Lo sguardo vitreo dei grandi occhi azzurri in primissimi piani che tagliano la faccia di Star (Sarah Walker), 19 anni, oversize, «ma prima ero normale». Prima delle dosi massicce dell’antipsicotico Abilify, di dexedrina e dopamina, e di invasioni corporali con sonde, tubi, apparecchi per il controllo cerebrale, test cognitivi... Il trattamento è fornito da un bianco, luminoso ospedale della Nuova Scozia, Canada, immerso nella neve candida, sfondo ovattato che ben si concilia con il tempo sospeso della malata mentale (trauma familiare, tentativi di suicidio). Potrebbe essere la Sweetie di Jane Campion, ma non lo è.

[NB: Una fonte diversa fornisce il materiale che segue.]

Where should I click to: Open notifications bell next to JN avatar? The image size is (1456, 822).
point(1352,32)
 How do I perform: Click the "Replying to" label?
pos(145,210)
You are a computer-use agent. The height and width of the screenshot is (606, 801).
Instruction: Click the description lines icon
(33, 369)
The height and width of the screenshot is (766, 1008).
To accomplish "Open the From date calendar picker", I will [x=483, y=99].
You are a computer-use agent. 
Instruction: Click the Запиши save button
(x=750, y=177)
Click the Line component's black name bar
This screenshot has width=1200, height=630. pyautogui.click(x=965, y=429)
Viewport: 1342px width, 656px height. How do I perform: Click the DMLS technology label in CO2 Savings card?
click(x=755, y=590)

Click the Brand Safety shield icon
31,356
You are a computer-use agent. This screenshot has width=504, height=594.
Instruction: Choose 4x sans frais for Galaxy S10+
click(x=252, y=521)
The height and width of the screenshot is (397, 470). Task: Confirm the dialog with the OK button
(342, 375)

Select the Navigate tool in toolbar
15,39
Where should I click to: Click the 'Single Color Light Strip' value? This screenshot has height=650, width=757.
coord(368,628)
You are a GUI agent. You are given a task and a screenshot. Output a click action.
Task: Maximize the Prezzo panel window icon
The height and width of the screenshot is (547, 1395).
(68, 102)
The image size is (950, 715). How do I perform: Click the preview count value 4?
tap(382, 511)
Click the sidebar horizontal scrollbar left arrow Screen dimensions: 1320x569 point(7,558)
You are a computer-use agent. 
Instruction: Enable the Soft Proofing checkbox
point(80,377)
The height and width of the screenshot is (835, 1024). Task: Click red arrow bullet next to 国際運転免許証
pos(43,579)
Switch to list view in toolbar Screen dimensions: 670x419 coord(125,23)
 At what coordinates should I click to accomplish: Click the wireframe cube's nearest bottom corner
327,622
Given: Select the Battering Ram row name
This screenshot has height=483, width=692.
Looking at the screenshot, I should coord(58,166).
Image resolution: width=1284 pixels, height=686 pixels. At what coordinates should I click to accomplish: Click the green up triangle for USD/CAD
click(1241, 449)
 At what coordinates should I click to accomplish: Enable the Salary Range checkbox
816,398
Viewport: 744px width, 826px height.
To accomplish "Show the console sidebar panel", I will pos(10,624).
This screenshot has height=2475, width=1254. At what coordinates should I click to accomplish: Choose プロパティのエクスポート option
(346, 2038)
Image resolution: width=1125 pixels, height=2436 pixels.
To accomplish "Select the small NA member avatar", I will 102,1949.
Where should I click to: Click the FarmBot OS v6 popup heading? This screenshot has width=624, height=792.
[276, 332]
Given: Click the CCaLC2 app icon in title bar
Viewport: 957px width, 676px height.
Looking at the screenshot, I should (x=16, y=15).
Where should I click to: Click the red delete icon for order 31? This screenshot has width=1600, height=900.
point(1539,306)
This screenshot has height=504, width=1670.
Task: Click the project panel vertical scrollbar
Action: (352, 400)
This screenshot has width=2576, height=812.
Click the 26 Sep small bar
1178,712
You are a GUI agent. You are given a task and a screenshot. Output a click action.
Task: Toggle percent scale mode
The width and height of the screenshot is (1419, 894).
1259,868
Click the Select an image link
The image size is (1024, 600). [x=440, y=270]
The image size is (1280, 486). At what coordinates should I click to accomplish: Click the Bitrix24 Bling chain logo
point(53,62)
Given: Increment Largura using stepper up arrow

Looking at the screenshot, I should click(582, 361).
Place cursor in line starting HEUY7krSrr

La giovane regista Ashley McKenzie di Cape Breton, estremità nord canadese, premiata per i corti e per l’esordio Werewolf (2016), cerca il «limite dell’austerità bressionana» (“Variety”) ma trova una staticità dolciastra, un indugiare molto arty sull’espressione vuota di Star, «nome che diventa rats (“ratti”), se letto al contrario». Accanto a lei un babysitter cinese gay, An (Ziyin Zheng) dalla voce suadente e il dolce canto antico. Regine entrambi di qualche dinastia al centro di un ipercinetico videogame.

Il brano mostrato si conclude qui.